--- Task ---
Write out the stretch from the first line through the line containing "I want to click on menu-item-5: Solid, so" as a numbered list, leaving out any blank lines.

(Items listed in a dataset)
Start of Block

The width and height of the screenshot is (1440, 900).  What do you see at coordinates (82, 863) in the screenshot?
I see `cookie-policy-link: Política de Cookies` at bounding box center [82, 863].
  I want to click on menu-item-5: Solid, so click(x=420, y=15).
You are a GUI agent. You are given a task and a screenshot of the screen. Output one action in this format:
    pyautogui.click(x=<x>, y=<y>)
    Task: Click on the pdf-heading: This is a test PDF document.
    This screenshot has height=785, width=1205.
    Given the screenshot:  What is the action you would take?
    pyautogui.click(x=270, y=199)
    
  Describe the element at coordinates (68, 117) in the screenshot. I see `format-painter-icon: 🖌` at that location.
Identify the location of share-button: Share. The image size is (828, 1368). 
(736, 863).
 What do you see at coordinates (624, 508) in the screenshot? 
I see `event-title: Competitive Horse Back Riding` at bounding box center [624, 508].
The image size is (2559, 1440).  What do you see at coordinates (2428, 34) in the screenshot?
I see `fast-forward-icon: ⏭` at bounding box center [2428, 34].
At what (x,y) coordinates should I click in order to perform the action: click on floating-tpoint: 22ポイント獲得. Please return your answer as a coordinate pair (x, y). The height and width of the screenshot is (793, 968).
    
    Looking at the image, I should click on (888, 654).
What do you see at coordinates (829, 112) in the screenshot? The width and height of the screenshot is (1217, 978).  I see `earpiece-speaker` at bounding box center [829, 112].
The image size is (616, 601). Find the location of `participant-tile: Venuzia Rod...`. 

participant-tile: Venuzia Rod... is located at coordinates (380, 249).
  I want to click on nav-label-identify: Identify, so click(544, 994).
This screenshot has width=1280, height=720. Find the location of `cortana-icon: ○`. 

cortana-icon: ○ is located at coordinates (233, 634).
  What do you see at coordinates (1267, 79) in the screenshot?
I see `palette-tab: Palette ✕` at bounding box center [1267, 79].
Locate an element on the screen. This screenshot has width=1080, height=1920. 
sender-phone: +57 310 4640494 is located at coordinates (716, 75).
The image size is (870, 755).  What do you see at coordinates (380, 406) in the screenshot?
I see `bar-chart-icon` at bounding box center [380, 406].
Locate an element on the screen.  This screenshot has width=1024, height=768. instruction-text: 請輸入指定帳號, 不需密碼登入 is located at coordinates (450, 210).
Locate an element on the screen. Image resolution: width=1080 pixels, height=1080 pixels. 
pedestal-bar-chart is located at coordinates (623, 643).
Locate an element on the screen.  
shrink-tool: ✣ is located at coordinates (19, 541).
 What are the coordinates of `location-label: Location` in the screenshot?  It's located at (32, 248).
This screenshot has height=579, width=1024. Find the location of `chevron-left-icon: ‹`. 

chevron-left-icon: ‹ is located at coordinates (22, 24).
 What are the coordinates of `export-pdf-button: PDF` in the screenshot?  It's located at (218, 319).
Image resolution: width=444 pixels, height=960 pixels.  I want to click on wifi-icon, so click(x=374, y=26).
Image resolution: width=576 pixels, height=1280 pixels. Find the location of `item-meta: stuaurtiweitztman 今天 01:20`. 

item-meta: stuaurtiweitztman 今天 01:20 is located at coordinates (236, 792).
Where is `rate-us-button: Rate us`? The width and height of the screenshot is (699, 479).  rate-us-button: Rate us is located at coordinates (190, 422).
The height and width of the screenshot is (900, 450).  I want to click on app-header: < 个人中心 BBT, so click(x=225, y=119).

End of Block

--- Response to this task ---
1. The width and height of the screenshot is (1440, 900).  What do you see at coordinates (82, 863) in the screenshot?
2. I see `cookie-policy-link: Política de Cookies` at bounding box center [82, 863].
3.   I want to click on menu-item-5: Solid, so click(x=420, y=15).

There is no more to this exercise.